I was very happy to be a part of the ACM Data Mining camp held last Saturday (November 13th) at eBay. It was a big day for discussing hot topics in data mining, Mahout, parallel SVMs etc, and also a pretty big day for R. Because Revolution Analytics was a sponsor for the camp, I got to give a three minute company pitch and was very pleased to have people applaud my “I ‘heart’ R” slide.
(A cynic might point out that “I heart R” was my last slide and people were just relieved that I was finished speaking – three minutes of listening to me being a significant time investment. However, since the I ♥ R stickers went flying off the table where sponsors were allowed to leave their collateral material; I do think that at least a few data miners are developing some affection for R.) In addition to my brief presentation, I led a session on manipulating large data sets in R in that was attended by maybe 100 people. I was expecting to run some code real -time for a group of about twenty or so, but found myself instead up at the podium in the large conference room. Some adjustment was necessary for the larger audience, but I did show Revolution’s RevoScaleR package running cubes (crosstabs) and regressions and plotting histograms etc. while working directly with the 123 million row airlines data set that was used in the 2009 ASA completion.

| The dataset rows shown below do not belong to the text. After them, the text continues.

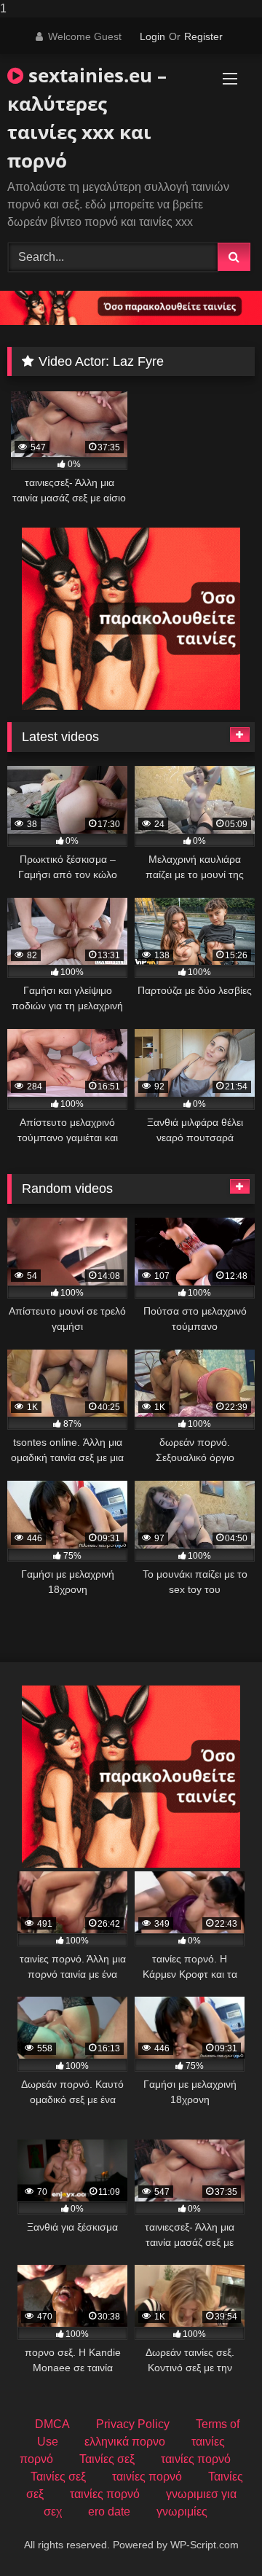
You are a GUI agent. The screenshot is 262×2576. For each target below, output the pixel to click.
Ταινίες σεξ (107, 2459)
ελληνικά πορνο (124, 2441)
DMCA (52, 2424)
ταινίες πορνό (196, 2459)
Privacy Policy (133, 2424)
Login (152, 36)
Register (203, 36)
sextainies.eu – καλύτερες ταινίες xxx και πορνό (87, 117)
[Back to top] (217, 2535)
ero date (109, 2511)
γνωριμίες (181, 2511)
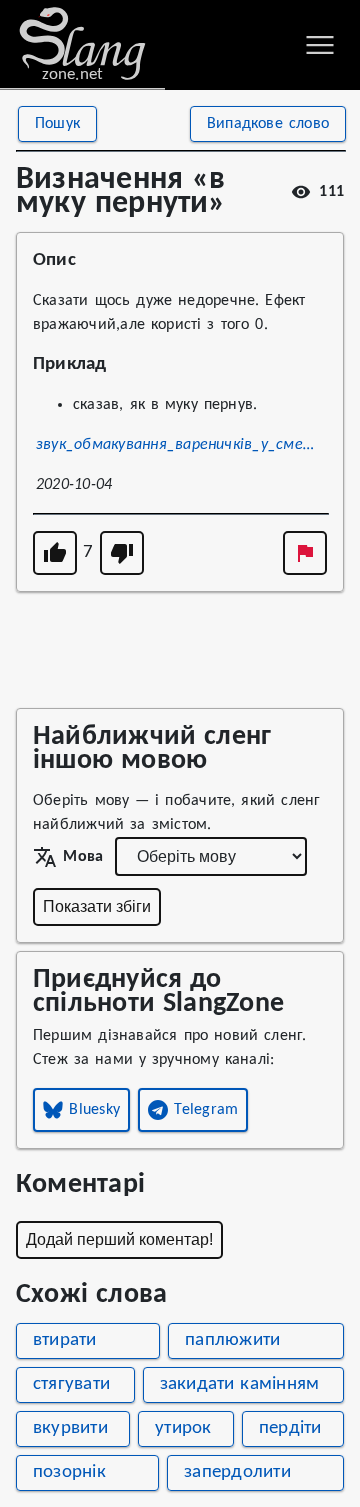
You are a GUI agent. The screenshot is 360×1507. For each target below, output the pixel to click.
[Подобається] (55, 553)
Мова (83, 857)
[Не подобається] (122, 553)
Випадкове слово (268, 124)
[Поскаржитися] (305, 553)
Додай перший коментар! (119, 1239)
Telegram (206, 1110)
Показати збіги (97, 906)
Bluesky (94, 1110)
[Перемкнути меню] (320, 45)
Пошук (57, 124)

I was very happy to show off Revolution R, and I was doubly pleased to find out later that, concurrent with my session, Tricia Hoffman and Mike Bowles were leading a session on R programming. Nothing could be more encouraging for an R enthusiast than the apparent necessity to have competing R sessions. Please have a look at the examples Tricia and Mike presented which are posted on the conference website.
I also attended the session where Anup Parikh presented Red-R and lead a discussion on user interfaces. Red-R has some very nice features. At the very least, I can see R developers using it to document the flow of their analyses. Finally, I spoke briefly with Stanford’s Susan Holmes who mentioned that basic proficiency in R was a requirement for the data mining course she is teaching. As part of an answer to a question that came up during the expert panel discussion, Susan compared learning data mining skills to learning to play the piano. I am paraphrasing here, but Susan made the point that you could learn to play music by studying music theory first, or with a little help, you could sit at the piano and try to pick out a tune. Continuing this theme, I think that playing with R might be a natural way to tune your data mining skills.